* _Work to complete_
Can you write out the design-choices text below word for word, starting at "2. Duplicate options" and ending at "be specified once."?

* _Study text_
Exceptions and Design Choices

  1. octet mode only - only binary (octet) transfers are supported. netascii is not implemented and mail is rejected. The implementation is intentionally strict and correct for the modern binary-transfer case.
  2. Duplicate options are rejected - request and OACK packets must not contain the same option twice. Instead of silently choosing one value, duplicates are rejected during negotiation. This matches the RFC 2347 rule that an option may only be specified once.
  3. Option names are case-insensitive - known options and custom user extensions are matched case-insensitively as required by the RFCs.
  4. rollover is interoperability-only - the protocol layer recognizes and negotiates the de facto rollover extension, but it is not exposed as a top-level client/server option.

Testing

Useful commands:

bun run lint
bun test
bunx tsc --noEmit
bun run build
npm pack --dry-run

bun test runs the full suite. The repository validates behavior at several levels:

  • Protocol unit tests for packet parsing/serialization, option normalization, error descriptors, opcode tables, and filename validation.

* _Given information_
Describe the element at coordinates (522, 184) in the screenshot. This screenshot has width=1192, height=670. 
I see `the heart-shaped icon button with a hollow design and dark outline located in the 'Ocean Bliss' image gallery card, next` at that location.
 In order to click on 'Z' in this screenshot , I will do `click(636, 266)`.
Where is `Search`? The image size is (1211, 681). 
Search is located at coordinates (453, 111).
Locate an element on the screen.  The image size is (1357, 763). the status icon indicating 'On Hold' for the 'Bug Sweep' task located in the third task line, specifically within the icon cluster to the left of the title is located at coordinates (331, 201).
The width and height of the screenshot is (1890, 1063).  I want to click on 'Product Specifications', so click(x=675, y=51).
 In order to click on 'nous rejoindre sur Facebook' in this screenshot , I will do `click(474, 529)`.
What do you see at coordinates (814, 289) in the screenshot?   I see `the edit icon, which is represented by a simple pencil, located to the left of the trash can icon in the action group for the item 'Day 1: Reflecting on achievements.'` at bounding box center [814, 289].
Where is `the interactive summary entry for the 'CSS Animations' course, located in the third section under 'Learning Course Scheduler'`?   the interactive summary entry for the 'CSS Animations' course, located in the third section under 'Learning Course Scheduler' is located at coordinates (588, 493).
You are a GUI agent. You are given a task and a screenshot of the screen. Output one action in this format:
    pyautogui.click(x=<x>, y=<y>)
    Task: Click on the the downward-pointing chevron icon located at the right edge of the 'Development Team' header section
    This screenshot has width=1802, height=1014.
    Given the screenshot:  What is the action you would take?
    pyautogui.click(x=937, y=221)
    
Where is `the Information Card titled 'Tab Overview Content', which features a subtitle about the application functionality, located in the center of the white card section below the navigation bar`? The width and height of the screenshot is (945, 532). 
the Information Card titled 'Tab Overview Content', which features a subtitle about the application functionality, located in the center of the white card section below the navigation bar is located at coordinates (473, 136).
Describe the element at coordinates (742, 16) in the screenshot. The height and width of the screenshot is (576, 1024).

* _Reply to the exercise_
2. Duplicate options are rejected - request and OACK packets must not contain the same option twice. Instead of silently choosing one value, duplicates are rejected during negotiation. This matches the RFC 2347 rule that an option may only be specified once.